Et d'ailleurs, les collectionneurs eux-mêmes s'en soucient-ils vraiment ? Il existe des marchés spécifiques pour les collectionneurs – par exemple, celui des vinyles pour les mélomanes les plus hardcore. Mais les tarés de retrogaming que je connais cherchent surtout à collectionner des jeux sur leurs vieilles consoles préférées, ils n'ont aucune intention d'acheter une nouvelle console. Et de leur côté, des développeurs continuent à créer des jeux indépendants pour des vieilles consoles comme la NES, la SNES ou la Genesis, et leur base d'acheteurs potentiels est déjà bien assez large.

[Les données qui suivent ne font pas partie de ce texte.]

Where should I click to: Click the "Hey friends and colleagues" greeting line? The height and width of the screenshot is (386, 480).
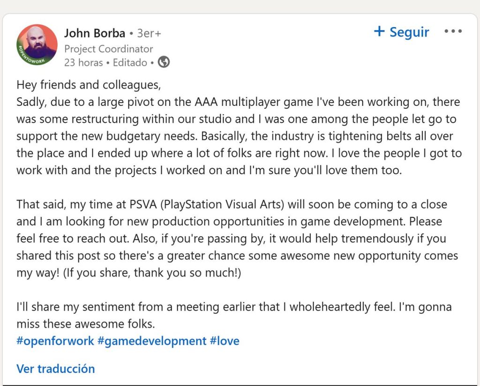(x=88, y=85)
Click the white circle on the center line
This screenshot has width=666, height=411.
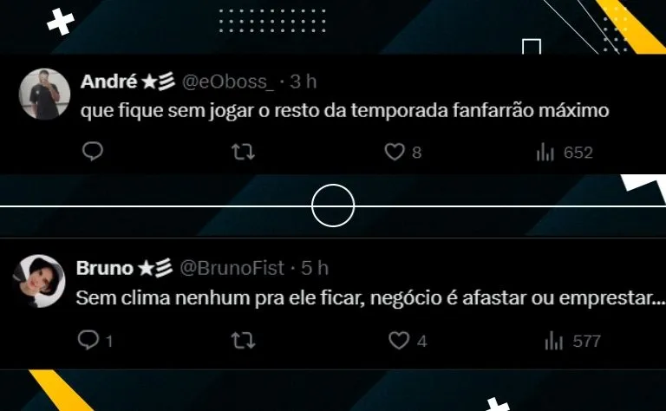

À ce stade de l'histoire, la Chameleon est devenue une blague. Sa réputation est foutue, et aucune transformation ou changement de nom n'a la moindre chance de la sauver, même si ses créateurs parviennent enfin à prouver qu'elle fonctionne. Il vaut mieux la laisser mourir discrètement que de continuer à ruiner la réputation de ses créateurs.